A large part of Jesus’ ministry toward His disciples was to instill in them the character they would need because they would be entrusted with power. When character is lacking, power can be consuming and corrupting. Godly character may not sound very exciting to us, but it is the primary, sanctifying work that the Holy Spirit does in our lives. Servants who lack it cannot be depended upon. Leaders who lack it should be held accountable. Skills, talents, charisma, intelligence, and wisdom are admirable qualities but none of these can be a substitute for godly character.

2 Peter 1:5-8
5 For this very reason, make every effort to supplement your faith with virtue, and virtue with knowledge, 6 and knowledge with self-control, and self-control with steadfastness, and steadfastness with godliness, 7 and godliness with brotherly affection, and brotherly affection with love. 8 For if these qualities are yours and are increasing, they keep you from being ineffective or unfruitful in the knowledge of our Lord Jesus Christ.

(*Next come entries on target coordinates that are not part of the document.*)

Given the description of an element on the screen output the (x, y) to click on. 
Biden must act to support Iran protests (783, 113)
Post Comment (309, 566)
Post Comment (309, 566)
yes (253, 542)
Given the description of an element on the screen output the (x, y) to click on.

The type of person we are becoming is so important that Peter says we must ‘make every effort’ in our pursuit of developing our character. This is not just something we should insist our leaders possess, it is something we should demand of ourselves. If not, we run the risk that the strain of pride we’ve contracted will take full effect and we’ll be storming our own capitols.

I believe those who broke the law should be prosecuted and held accountable for their actions. I believe this is the appropriate and biblical responsibility of our civic authorities. But in the darker corners of my own heart I'm tempted to go beyond that. I want to label them, de-humanize them, and discard them. Yet I'm reminded that our Lord's heart is to redeem discarded people. Ours is not the ministry of shaming and ostracizing, ours is the ministry of reconciliation and healing.  The Pharisees were Jesus' most vocal opponents and He gave His harshest rebukes to them. Yet some of these enemies of Christ were somehow won over and we see them as part of the infant church (Acts 15). It was messy and they brought in some of their past perspectives, yet they were able to work through their differences through dialogue, prayer, and unity around Christ. Let's commit ourselves to this same ministry.

1 Comment


Lori Lau - January 18th, 2021 at 12:48pm

Thanks PJ for sharing - praying for u and your pastoral staff - to stay close to the Lord and seek His will in all that u do and share as we walk they this turbulent time.